→ Problems:
1) In the article about Bill Kauffman, what is the name of the town where Lucine became coach of the high school tennis team?
2) Please write out the part of the article about Bill Kauffman that opens with the words containing "Author: Jay Walljasper" and closes with "Notre Dame parent.)".

The meeting place

Author: Jay Walljasper

Bill Kauffman stands out as a poster child for independent thinking about the political future of our country. His book Look Homeward America: In Search of Reactionary Radicals and Front- Porch Anarchists was published by the uncompromising right-wing publisher ISI Books and endorsed by left-wing luminary Gore Vidal. A former aide to Democratic Senator Pat Moynihan and a former editor at the libertarian magazine Reason, Kauffman is now a regular contributor to The Wall Street Journal and The American Conservative. (Not to mention a Notre Dame parent.)

In 1988, he convinced his Los Angeles-bred wife, Lucine, to pack up and move to his hometown of Batavia in upstate New York for one year. Then they moved five miles north to Elba, an even smaller town, where Lucine became coach of the high school tennis team. She is now a town supervisor while Bill is vice-president of the Batavia Muckdogs minor league baseball team. He’s never regretted dropping out of big-time politics and journalism to devote energy to sustaining his hometown.

→ Dataset content:
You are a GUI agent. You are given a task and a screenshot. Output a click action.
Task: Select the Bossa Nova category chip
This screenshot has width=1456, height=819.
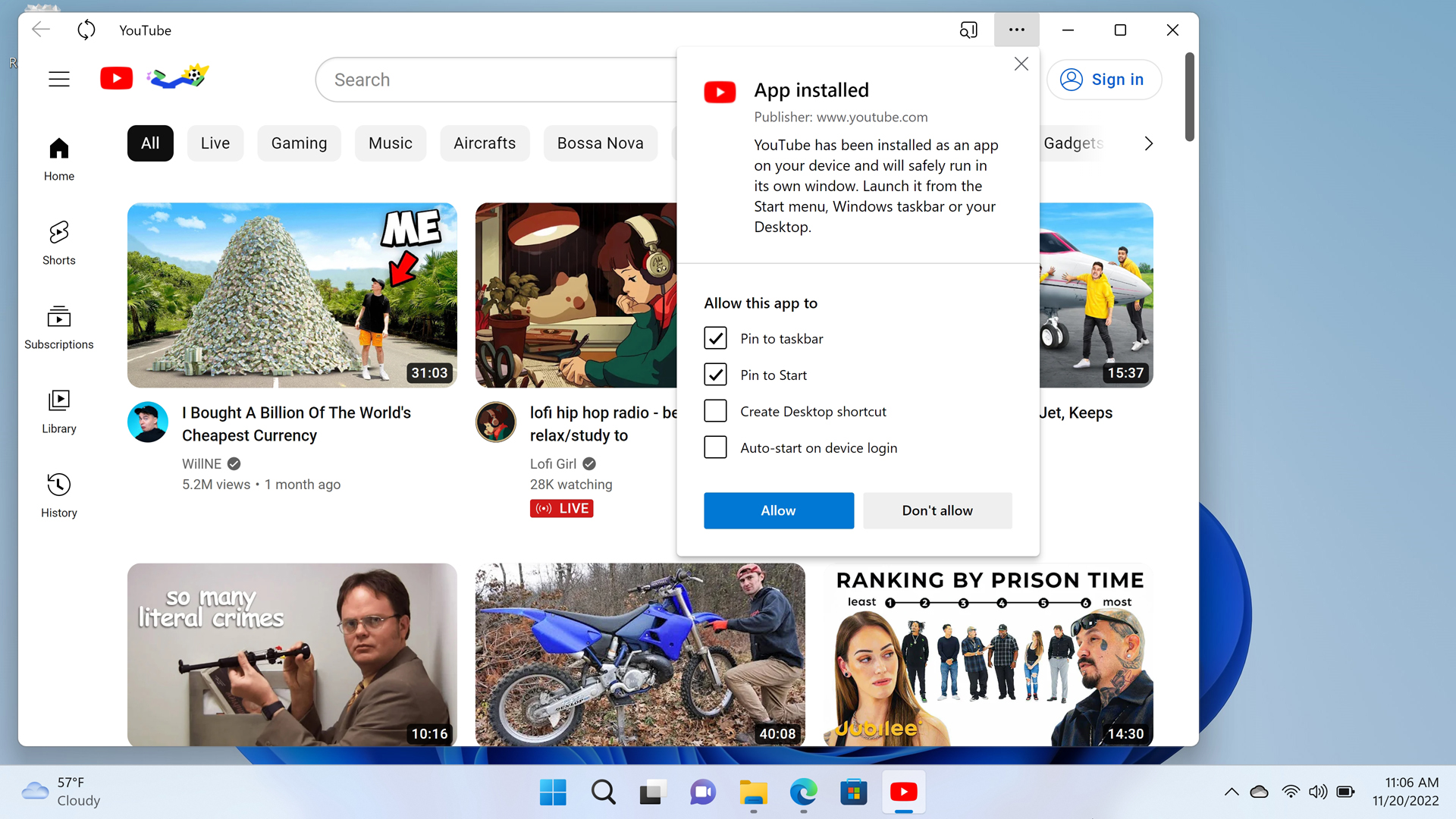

→ Answers to the tasks:
1) Elba

2)
Author: Jay Walljasper

Bill Kauffman stands out as a poster child for independent thinking about the political future of our country. His book Look Homeward America: In Search of Reactionary Radicals and Front- Porch Anarchists was published by the uncompromising right-wing publisher ISI Books and endorsed by left-wing luminary Gore Vidal. A former aide to Democratic Senator Pat Moynihan and a former editor at the libertarian magazine Reason, Kauffman is now a regular contributor to The Wall Street Journal and The American Conservative. (Not to mention a Notre Dame parent.)